Word and item position data
####################

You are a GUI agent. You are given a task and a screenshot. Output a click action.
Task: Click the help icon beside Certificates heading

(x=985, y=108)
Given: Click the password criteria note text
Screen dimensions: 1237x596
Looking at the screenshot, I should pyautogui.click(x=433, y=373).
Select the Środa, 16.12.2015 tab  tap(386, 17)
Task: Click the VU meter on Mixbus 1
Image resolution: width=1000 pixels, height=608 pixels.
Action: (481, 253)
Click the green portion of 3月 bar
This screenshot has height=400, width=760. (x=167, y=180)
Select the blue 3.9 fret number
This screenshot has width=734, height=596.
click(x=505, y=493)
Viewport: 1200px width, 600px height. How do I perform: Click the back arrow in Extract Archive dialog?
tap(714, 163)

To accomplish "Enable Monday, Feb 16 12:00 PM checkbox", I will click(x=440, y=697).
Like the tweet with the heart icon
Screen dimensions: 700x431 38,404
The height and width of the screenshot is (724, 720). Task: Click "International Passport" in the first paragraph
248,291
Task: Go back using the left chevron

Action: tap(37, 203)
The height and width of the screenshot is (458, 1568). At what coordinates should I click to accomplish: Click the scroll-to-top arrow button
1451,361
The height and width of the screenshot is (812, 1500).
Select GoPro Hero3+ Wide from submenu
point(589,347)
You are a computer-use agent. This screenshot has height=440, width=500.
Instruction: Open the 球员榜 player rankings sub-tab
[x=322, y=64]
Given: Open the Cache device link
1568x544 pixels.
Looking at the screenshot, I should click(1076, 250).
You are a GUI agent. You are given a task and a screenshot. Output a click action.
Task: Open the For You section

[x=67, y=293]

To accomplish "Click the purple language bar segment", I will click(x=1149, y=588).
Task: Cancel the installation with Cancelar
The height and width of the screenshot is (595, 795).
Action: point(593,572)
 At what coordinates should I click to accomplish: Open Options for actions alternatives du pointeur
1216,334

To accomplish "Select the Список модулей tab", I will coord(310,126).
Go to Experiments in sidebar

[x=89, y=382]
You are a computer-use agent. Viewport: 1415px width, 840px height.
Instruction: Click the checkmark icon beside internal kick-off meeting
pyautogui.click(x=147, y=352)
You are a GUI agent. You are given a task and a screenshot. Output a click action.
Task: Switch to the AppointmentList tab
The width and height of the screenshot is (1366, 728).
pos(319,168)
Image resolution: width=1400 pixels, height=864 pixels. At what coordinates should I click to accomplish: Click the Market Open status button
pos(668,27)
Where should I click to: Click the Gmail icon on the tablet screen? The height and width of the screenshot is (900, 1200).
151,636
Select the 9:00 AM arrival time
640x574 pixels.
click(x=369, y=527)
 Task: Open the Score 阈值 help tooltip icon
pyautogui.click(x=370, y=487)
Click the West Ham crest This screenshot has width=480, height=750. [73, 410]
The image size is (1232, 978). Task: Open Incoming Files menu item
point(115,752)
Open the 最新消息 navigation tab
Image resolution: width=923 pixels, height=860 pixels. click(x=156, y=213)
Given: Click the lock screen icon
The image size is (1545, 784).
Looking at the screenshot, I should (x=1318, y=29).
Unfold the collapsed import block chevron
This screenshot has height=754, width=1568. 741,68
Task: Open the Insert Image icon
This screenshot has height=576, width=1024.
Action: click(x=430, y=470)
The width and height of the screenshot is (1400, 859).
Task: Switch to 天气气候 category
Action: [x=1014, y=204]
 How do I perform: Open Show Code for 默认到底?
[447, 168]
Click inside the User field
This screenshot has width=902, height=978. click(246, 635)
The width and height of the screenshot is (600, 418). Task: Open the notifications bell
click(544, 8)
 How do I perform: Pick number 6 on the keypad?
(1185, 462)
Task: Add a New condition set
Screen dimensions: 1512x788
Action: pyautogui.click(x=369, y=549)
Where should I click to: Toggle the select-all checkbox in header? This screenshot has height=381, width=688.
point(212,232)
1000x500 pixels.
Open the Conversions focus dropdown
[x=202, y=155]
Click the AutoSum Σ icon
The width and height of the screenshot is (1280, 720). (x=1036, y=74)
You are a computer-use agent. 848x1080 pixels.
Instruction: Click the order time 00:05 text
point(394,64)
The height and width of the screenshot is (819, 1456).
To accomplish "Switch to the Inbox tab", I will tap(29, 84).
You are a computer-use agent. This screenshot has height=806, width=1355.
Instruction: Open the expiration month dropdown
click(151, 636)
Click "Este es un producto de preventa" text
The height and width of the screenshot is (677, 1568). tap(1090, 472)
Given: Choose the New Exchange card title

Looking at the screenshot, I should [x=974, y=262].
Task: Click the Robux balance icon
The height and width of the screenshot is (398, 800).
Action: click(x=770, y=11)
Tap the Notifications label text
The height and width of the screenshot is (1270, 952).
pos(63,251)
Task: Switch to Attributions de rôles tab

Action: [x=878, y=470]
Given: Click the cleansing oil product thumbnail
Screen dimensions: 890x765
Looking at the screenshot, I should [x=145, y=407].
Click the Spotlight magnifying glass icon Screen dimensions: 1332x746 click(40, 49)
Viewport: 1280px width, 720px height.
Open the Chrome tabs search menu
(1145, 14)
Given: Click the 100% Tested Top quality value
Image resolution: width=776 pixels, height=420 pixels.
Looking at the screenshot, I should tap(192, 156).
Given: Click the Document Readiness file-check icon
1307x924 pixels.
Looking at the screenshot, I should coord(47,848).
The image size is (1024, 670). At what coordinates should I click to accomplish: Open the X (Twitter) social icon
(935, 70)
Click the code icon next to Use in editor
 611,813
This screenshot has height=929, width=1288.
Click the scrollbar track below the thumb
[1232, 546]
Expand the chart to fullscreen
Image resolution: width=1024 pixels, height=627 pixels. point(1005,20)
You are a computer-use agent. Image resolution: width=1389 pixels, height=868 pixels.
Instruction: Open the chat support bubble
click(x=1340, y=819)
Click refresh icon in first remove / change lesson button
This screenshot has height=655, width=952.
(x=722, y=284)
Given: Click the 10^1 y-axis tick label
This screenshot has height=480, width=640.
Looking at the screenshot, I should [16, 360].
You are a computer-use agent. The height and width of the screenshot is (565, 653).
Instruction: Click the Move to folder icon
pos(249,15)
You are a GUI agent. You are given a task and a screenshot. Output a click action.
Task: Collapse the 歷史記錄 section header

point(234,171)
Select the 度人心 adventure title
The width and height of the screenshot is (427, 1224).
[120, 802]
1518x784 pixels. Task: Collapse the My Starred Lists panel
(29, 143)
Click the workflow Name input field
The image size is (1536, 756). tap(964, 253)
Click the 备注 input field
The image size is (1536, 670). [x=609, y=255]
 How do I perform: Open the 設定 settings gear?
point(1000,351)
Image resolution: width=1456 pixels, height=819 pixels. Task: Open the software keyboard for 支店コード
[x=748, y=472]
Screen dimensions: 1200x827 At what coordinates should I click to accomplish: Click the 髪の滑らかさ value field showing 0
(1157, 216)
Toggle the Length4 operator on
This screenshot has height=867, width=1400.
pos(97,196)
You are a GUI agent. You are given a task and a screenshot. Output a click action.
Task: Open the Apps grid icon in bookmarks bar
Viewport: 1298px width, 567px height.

####################

### Given problem
Arrange every line of the items above as a Markdown table with the columns "Row" and "Line," numbering each row and omitting blank lines.

### Answer to this exercise
| Row | Line |
|---|---|
| 1 | You are a GUI agent. You are given a task and a screenshot. Output a click action. |
| 2 | Task: Click the help icon beside Certificates heading |
| 3 | (x=985, y=108) |
| 4 | Given: Click the password criteria note text |
| 5 | Screen dimensions: 1237x596 |
| 6 | Looking at the screenshot, I should pyautogui.click(x=433, y=373). |
| 7 | Select the Środa, 16.12.2015 tab  tap(386, 17) |
| 8 | Task: Click the VU meter on Mixbus 1 |
| 9 | Image resolution: width=1000 pixels, height=608 pixels. |
| 10 | Action: (481, 253) |
| 11 | Click the green portion of 3月 bar |
| 12 | This screenshot has height=400, width=760. (x=167, y=180) |
| 13 | Select the blue 3.9 fret number |
| 14 | This screenshot has width=734, height=596. |
| 15 | click(x=505, y=493) |
| 16 | Viewport: 1200px width, 600px height. How do I perform: Click the back arrow in Extract Archive dialog? |
| 17 | tap(714, 163) |
| 18 | To accomplish "Enable Monday, Feb 16 12:00 PM checkbox", I will click(x=440, y=697). |
| 19 | Like the tweet with the heart icon |
| 20 | Screen dimensions: 700x431 38,404 |
| 21 | The height and width of the screenshot is (724, 720). Task: Click "International Passport" in the first paragraph |
| 22 | 248,291 |
| 23 | Task: Go back using the left chevron |
| 24 | Action: tap(37, 203) |
| 25 | The height and width of the screenshot is (458, 1568). At what coordinates should I click to accomplish: Click the scroll-to-top arrow button |
| 26 | 1451,361 |
| 27 | The height and width of the screenshot is (812, 1500). |
| 28 | Select GoPro Hero3+ Wide from submenu |
| 29 | point(589,347) |
| 30 | You are a computer-use agent. This screenshot has height=440, width=500. |
| 31 | Instruction: Open the 球员榜 player rankings sub-tab |
| 32 | [x=322, y=64] |
| 33 | Given: Open the Cache device link |
| 34 | 1568x544 pixels. |
| 35 | Looking at the screenshot, I should click(1076, 250). |
| 36 | You are a GUI agent. You are given a task and a screenshot. Output a click action. |
| 37 | Task: Open the For You section |
| 38 | [x=67, y=293] |
| 39 | To accomplish "Click the purple language bar segment", I will click(x=1149, y=588). |
| 40 | Task: Cancel the installation with Cancelar |
| 41 | The height and width of the screenshot is (595, 795). |
| 42 | Action: point(593,572) |
| 43 |  At what coordinates should I click to accomplish: Open Options for actions alternatives du pointeur |
| 44 | 1216,334 |
| 45 | To accomplish "Select the Список модулей tab", I will coord(310,126). |
| 46 | Go to Experiments in sidebar |
| 47 | [x=89, y=382] |
| 48 | You are a computer-use agent. Viewport: 1415px width, 840px height. |
| 49 | Instruction: Click the checkmark icon beside internal kick-off meeting |
| 50 | pyautogui.click(x=147, y=352) |
| 51 | You are a GUI agent. You are given a task and a screenshot. Output a click action. |
| 52 | Task: Switch to the AppointmentList tab |
| 53 | The width and height of the screenshot is (1366, 728). |
| 54 | pos(319,168) |
| 55 | Image resolution: width=1400 pixels, height=864 pixels. At what coordinates should I click to accomplish: Click the Market Open status button |
| 56 | pos(668,27) |
| 57 | Where should I click to: Click the Gmail icon on the tablet screen? The height and width of the screenshot is (900, 1200). |
| 58 | 151,636 |
| 59 | Select the 9:00 AM arrival time |
| 60 | 640x574 pixels. |
| 61 | click(x=369, y=527) |
| 62 |  Task: Open the Score 阈值 help tooltip icon |
| 63 | pyautogui.click(x=370, y=487) |
| 64 | Click the West Ham crest This screenshot has width=480, height=750. [73, 410] |
| 65 | The image size is (1232, 978). Task: Open Incoming Files menu item |
| 66 | point(115,752) |
| 67 | Open the 最新消息 navigation tab |
| 68 | Image resolution: width=923 pixels, height=860 pixels. click(x=156, y=213) |
| 69 | Given: Click the lock screen icon |
| 70 | The image size is (1545, 784). |
| 71 | Looking at the screenshot, I should (x=1318, y=29). |
| 72 | Unfold the collapsed import block chevron |
| 73 | This screenshot has height=754, width=1568. 741,68 |
| 74 | Task: Open the Insert Image icon |
| 75 | This screenshot has height=576, width=1024. |
| 76 | Action: click(x=430, y=470) |
| 77 | The width and height of the screenshot is (1400, 859). |
| 78 | Task: Switch to 天气气候 category |
| 79 | Action: [x=1014, y=204] |
| 80 |  How do I perform: Open Show Code for 默认到底? |
| 81 | [447, 168] |
| 82 | Click inside the User field |
| 83 | This screenshot has width=902, height=978. click(246, 635) |
| 84 | The width and height of the screenshot is (600, 418). Task: Open the notifications bell |
| 85 | click(544, 8) |
| 86 |  How do I perform: Pick number 6 on the keypad? |
| 87 | (1185, 462) |
| 88 | Task: Add a New condition set |
| 89 | Screen dimensions: 1512x788 |
| 90 | Action: pyautogui.click(x=369, y=549) |
| 91 | Where should I click to: Toggle the select-all checkbox in header? This screenshot has height=381, width=688. |
| 92 | point(212,232) |
| 93 | 1000x500 pixels. |
| 94 | Open the Conversions focus dropdown |
| 95 | [x=202, y=155] |
| 96 | Click the AutoSum Σ icon |
| 97 | The width and height of the screenshot is (1280, 720). (x=1036, y=74) |
| 98 | You are a computer-use agent. 848x1080 pixels. |
| 99 | Instruction: Click the order time 00:05 text |
| 100 | point(394,64) |
| 101 | The height and width of the screenshot is (819, 1456). |
| 102 | To accomplish "Switch to the Inbox tab", I will tap(29, 84). |
| 103 | You are a computer-use agent. This screenshot has height=806, width=1355. |
| 104 | Instruction: Open the expiration month dropdown |
| 105 | click(151, 636) |
| 106 | Click "Este es un producto de preventa" text |
| 107 | The height and width of the screenshot is (677, 1568). tap(1090, 472) |
| 108 | Given: Choose the New Exchange card title |
| 109 | Looking at the screenshot, I should [x=974, y=262]. |
| 110 | Task: Click the Robux balance icon |
| 111 | The height and width of the screenshot is (398, 800). |
| 112 | Action: click(x=770, y=11) |
| 113 | Tap the Notifications label text |
| 114 | The height and width of the screenshot is (1270, 952). |
| 115 | pos(63,251) |
| 116 | Task: Switch to Attributions de rôles tab |
| 117 | Action: [x=878, y=470] |
| 118 | Given: Click the cleansing oil product thumbnail |
| 119 | Screen dimensions: 890x765 |
| 120 | Looking at the screenshot, I should [x=145, y=407]. |
| 121 | Click the Spotlight magnifying glass icon Screen dimensions: 1332x746 click(40, 49) |
| 122 | Viewport: 1280px width, 720px height. |
| 123 | Open the Chrome tabs search menu |
| 124 | (1145, 14) |
| 125 | Given: Click the 100% Tested Top quality value |
| 126 | Image resolution: width=776 pixels, height=420 pixels. |
| 127 | Looking at the screenshot, I should tap(192, 156). |
| 128 | Given: Click the Document Readiness file-check icon |
| 129 | 1307x924 pixels. |
| 130 | Looking at the screenshot, I should coord(47,848). |
| 131 | The image size is (1024, 670). At what coordinates should I click to accomplish: Open the X (Twitter) social icon |
| 132 | (935, 70) |
| 133 | Click the code icon next to Use in editor |
| 134 |  611,813 |
| 135 | This screenshot has height=929, width=1288. |
| 136 | Click the scrollbar track below the thumb |
| 137 | [1232, 546] |
| 138 | Expand the chart to fullscreen |
| 139 | Image resolution: width=1024 pixels, height=627 pixels. point(1005,20) |
| 140 | You are a computer-use agent. Image resolution: width=1389 pixels, height=868 pixels. |
| 141 | Instruction: Open the chat support bubble |
| 142 | click(x=1340, y=819) |
| 143 | Click refresh icon in first remove / change lesson button |
| 144 | This screenshot has height=655, width=952. |
| 145 | (x=722, y=284) |
| 146 | Given: Click the 10^1 y-axis tick label |
| 147 | This screenshot has height=480, width=640. |
| 148 | Looking at the screenshot, I should [16, 360]. |
| 149 | You are a computer-use agent. The height and width of the screenshot is (565, 653). |
| 150 | Instruction: Click the Move to folder icon |
| 151 | pos(249,15) |
| 152 | You are a GUI agent. You are given a task and a screenshot. Output a click action. |
| 153 | Task: Collapse the 歷史記錄 section header |
| 154 | point(234,171) |
| 155 | Select the 度人心 adventure title |
| 156 | The width and height of the screenshot is (427, 1224). |
| 157 | [120, 802] |
| 158 | 1518x784 pixels. Task: Collapse the My Starred Lists panel |
| 159 | (29, 143) |
| 160 | Click the workflow Name input field |
| 161 | The image size is (1536, 756). tap(964, 253) |
| 162 | Click the 备注 input field |
| 163 | The image size is (1536, 670). [x=609, y=255] |
| 164 |  How do I perform: Open the 設定 settings gear? |
| 165 | point(1000,351) |
| 166 | Image resolution: width=1456 pixels, height=819 pixels. Task: Open the software keyboard for 支店コード |
| 167 | [x=748, y=472] |
| 168 | Screen dimensions: 1200x827 At what coordinates should I click to accomplish: Click the 髪の滑らかさ value field showing 0 |
| 169 | (1157, 216) |
| 170 | Toggle the Length4 operator on |
| 171 | This screenshot has height=867, width=1400. |
| 172 | pos(97,196) |
| 173 | You are a GUI agent. You are given a task and a screenshot. Output a click action. |
| 174 | Task: Open the Apps grid icon in bookmarks bar |
| 175 | Viewport: 1298px width, 567px height. |